Brief: Reproduce the listing below line for line, changing nothing.

Dataset records:
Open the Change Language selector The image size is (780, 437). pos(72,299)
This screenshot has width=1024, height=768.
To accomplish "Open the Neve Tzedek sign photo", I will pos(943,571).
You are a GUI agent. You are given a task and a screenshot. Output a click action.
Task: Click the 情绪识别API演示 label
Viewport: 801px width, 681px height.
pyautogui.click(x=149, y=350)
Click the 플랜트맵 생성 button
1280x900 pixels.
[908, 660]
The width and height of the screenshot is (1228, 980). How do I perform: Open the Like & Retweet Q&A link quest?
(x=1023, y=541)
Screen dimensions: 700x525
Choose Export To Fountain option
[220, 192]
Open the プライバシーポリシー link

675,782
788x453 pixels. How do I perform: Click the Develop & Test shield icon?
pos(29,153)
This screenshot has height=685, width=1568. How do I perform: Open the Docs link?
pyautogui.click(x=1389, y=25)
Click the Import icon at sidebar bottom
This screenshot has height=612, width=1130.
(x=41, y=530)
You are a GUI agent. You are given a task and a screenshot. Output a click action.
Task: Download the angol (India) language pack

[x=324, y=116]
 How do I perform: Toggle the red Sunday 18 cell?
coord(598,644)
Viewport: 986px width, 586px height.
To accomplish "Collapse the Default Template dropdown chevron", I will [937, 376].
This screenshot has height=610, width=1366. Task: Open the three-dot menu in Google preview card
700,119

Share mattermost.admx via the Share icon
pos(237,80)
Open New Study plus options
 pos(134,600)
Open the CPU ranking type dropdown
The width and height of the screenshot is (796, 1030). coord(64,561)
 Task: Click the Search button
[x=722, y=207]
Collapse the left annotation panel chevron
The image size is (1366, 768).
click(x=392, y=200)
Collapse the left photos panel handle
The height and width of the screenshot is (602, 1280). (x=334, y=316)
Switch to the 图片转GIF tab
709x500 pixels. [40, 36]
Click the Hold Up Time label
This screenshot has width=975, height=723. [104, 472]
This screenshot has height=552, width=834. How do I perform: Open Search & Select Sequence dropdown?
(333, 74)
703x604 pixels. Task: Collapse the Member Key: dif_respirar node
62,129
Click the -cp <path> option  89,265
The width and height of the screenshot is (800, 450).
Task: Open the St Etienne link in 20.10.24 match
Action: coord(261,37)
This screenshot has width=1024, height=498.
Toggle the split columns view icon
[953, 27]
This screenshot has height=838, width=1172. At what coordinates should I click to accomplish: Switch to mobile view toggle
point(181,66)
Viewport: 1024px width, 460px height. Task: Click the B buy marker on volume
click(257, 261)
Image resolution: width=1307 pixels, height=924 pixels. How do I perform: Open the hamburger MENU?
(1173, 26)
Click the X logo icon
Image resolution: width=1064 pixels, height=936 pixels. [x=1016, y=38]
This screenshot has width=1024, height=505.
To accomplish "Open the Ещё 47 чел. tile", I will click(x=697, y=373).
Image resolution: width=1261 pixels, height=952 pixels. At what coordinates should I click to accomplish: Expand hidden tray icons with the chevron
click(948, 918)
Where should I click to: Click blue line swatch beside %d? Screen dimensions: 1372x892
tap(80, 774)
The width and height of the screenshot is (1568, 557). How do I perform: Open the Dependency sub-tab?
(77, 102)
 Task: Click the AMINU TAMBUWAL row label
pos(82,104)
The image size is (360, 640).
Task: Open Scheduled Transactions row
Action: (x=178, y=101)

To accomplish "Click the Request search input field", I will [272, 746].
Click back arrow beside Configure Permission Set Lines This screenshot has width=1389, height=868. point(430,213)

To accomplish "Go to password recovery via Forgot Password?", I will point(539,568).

Response:
Open the Change Language selector The image size is (780, 437). pos(72,299)
This screenshot has width=1024, height=768.
To accomplish "Open the Neve Tzedek sign photo", I will pos(943,571).
You are a GUI agent. You are given a task and a screenshot. Output a click action.
Task: Click the 情绪识别API演示 label
Viewport: 801px width, 681px height.
pyautogui.click(x=149, y=350)
Click the 플랜트맵 생성 button
1280x900 pixels.
[908, 660]
The width and height of the screenshot is (1228, 980). How do I perform: Open the Like & Retweet Q&A link quest?
(x=1023, y=541)
Screen dimensions: 700x525
Choose Export To Fountain option
[220, 192]
Open the プライバシーポリシー link

675,782
788x453 pixels. How do I perform: Click the Develop & Test shield icon?
pos(29,153)
This screenshot has height=685, width=1568. How do I perform: Open the Docs link?
pyautogui.click(x=1389, y=25)
Click the Import icon at sidebar bottom
This screenshot has height=612, width=1130.
(x=41, y=530)
You are a GUI agent. You are given a task and a screenshot. Output a click action.
Task: Download the angol (India) language pack

[x=324, y=116]
 How do I perform: Toggle the red Sunday 18 cell?
coord(598,644)
Viewport: 986px width, 586px height.
To accomplish "Collapse the Default Template dropdown chevron", I will [937, 376].
This screenshot has height=610, width=1366. Task: Open the three-dot menu in Google preview card
700,119

Share mattermost.admx via the Share icon
pos(237,80)
Open New Study plus options
 pos(134,600)
Open the CPU ranking type dropdown
The width and height of the screenshot is (796, 1030). coord(64,561)
 Task: Click the Search button
[x=722, y=207]
Collapse the left annotation panel chevron
The image size is (1366, 768).
click(x=392, y=200)
Collapse the left photos panel handle
The height and width of the screenshot is (602, 1280). (x=334, y=316)
Switch to the 图片转GIF tab
709x500 pixels. [40, 36]
Click the Hold Up Time label
This screenshot has width=975, height=723. [104, 472]
This screenshot has height=552, width=834. How do I perform: Open Search & Select Sequence dropdown?
(333, 74)
703x604 pixels. Task: Collapse the Member Key: dif_respirar node
62,129
Click the -cp <path> option  89,265
The width and height of the screenshot is (800, 450).
Task: Open the St Etienne link in 20.10.24 match
Action: coord(261,37)
This screenshot has width=1024, height=498.
Toggle the split columns view icon
[953, 27]
This screenshot has height=838, width=1172. At what coordinates should I click to accomplish: Switch to mobile view toggle
point(181,66)
Viewport: 1024px width, 460px height. Task: Click the B buy marker on volume
click(257, 261)
Image resolution: width=1307 pixels, height=924 pixels. How do I perform: Open the hamburger MENU?
(1173, 26)
Click the X logo icon
Image resolution: width=1064 pixels, height=936 pixels. [x=1016, y=38]
This screenshot has width=1024, height=505.
To accomplish "Open the Ещё 47 чел. tile", I will click(x=697, y=373).
Image resolution: width=1261 pixels, height=952 pixels. At what coordinates should I click to accomplish: Expand hidden tray icons with the chevron
click(948, 918)
Where should I click to: Click blue line swatch beside %d? Screen dimensions: 1372x892
tap(80, 774)
The width and height of the screenshot is (1568, 557). How do I perform: Open the Dependency sub-tab?
(77, 102)
 Task: Click the AMINU TAMBUWAL row label
pos(82,104)
The image size is (360, 640).
Task: Open Scheduled Transactions row
Action: (x=178, y=101)

To accomplish "Click the Request search input field", I will [272, 746].
Click back arrow beside Configure Permission Set Lines This screenshot has width=1389, height=868. point(430,213)

To accomplish "Go to password recovery via Forgot Password?", I will point(539,568).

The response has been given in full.